Per capire quanto sia importante mettere in atto il decreto Ronchi, per lo smaltimento dei rifiuti e la raccolta differenziata, basta analizzare sommariamente le montagne d’immondizia createsi per la chiusura delle discariche. La stragrande maggioranza dell’immondizia è costituita da materiali riciclabili o che possono essere sfruttati per il compostaggio come fertilizzanti.

In verità, la mancanza di una coscienza ambientalista parte da chi dovrebbe istituzionalmente trovare soluzioni efficaci per lo smaltimento dei rifiuti e che, invece, si limita solo a mettere qualche campana per il riciclaggio di carta, plastica e vetro. Gli assessori al ramo credono di aver assolto in pieno al loro dovere solo perché hanno intrapreso nelle scuole una forte campagna di educazione ambientale. Ma gli amministratori dimenticano che l’uomo ormai è abituato a un consumismo esasperato e che l’unica cosa che riesce a catturare il suo interesse è la solita “raccolta di bollini”. Una forma di riciclaggio, questa, già nota nei nostri paesi. Come non ricordare i famosi “piattari” che in cambio di tutto quello che era riciclabile regalavano piatti o altri oggetti. Ma queste figure sono scomparse, come anche i “cartonari” che fino ad un decennio fa prelevavano i cartoni lasciati vicino ai cassonetti. Anche questa forma di raccolta differenziata non c’è più perché il ricavo della vendita è inferiore al solo costo di trasporto del materiale.
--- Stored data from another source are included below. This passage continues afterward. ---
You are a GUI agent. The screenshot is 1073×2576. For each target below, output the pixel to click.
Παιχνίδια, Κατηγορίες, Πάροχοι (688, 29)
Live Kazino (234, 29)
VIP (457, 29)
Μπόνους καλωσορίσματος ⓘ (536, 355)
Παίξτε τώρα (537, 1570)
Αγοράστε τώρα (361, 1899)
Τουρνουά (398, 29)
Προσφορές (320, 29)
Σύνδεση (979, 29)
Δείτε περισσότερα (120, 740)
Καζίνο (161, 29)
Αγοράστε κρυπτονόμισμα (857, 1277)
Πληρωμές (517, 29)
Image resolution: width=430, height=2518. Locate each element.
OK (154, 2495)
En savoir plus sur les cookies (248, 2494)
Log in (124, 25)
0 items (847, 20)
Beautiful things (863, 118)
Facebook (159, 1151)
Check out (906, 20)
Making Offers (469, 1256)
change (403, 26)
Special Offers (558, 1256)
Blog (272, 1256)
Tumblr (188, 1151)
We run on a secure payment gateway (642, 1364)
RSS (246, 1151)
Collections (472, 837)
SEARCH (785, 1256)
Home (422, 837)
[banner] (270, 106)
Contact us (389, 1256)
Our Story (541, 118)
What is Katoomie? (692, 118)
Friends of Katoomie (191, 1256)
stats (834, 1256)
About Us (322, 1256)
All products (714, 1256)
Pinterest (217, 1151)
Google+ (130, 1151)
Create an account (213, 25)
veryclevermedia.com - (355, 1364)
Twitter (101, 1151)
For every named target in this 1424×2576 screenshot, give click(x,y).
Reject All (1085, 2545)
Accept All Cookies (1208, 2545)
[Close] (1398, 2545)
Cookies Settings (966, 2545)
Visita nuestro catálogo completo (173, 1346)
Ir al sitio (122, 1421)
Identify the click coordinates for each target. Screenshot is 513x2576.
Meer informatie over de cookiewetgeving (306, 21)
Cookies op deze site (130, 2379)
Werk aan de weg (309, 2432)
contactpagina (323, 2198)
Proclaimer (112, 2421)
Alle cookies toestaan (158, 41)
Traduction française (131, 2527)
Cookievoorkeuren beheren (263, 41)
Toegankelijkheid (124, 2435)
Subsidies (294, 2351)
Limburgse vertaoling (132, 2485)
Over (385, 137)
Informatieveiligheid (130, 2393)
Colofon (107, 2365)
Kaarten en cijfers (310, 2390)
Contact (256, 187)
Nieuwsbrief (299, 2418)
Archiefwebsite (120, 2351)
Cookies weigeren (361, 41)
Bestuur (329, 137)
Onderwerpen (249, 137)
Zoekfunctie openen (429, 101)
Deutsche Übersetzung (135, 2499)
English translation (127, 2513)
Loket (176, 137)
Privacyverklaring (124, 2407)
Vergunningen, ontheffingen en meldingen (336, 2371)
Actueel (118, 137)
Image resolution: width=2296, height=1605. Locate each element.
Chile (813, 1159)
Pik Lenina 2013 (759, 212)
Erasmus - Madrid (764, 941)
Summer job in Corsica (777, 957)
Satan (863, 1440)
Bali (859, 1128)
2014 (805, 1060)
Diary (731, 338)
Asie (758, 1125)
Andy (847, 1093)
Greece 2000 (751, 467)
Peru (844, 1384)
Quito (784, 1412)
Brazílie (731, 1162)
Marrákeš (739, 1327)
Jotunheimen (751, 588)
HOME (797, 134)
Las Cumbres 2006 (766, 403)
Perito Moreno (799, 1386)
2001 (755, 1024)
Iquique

Per riattivare questa sorta di economia fai da te del riciclaggio e che incentivi la raccolta differenziata, si potrebbe creare un deposito dove cartonari e piattari ricevano un compenso che assommi al prezzo ordinario dei diversi materiali riciclati quello che si sarebbe dovuto pagare se si fosse smaltito in discarica. Così, si potrebbe avere di nuovo la raccolta porta a porta dei rifiuti, con un aumento dell’occupazione e un maggiore rispetto dell’ambiente.